DATA TO USE →
□ □ □ □ □

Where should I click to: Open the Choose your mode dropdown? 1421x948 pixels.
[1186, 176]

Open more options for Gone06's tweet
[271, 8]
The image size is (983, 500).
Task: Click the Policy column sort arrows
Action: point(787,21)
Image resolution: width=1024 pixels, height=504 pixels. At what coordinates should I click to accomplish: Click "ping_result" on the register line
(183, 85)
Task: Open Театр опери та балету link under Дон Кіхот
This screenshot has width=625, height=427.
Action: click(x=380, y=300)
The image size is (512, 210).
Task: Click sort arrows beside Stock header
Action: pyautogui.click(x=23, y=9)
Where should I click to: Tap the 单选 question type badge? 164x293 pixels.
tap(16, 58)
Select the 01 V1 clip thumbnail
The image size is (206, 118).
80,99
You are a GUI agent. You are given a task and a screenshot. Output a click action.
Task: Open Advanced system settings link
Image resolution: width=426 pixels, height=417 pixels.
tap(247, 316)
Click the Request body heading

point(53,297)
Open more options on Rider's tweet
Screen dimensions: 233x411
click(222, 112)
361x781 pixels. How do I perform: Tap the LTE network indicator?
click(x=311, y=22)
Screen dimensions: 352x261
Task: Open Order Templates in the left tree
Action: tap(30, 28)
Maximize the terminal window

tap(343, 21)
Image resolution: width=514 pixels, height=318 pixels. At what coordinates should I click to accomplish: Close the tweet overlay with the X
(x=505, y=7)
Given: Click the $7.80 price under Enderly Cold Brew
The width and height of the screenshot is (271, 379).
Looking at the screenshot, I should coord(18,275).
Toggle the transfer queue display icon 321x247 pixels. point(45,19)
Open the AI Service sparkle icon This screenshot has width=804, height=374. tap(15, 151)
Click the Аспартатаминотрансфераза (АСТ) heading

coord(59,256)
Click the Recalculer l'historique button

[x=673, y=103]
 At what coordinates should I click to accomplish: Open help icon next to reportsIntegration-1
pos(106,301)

□ □ □ □ □

ACTIVITY → How many lines above contain the word "under"? Answer with the number alone.

SOLVED EXERCISE → 2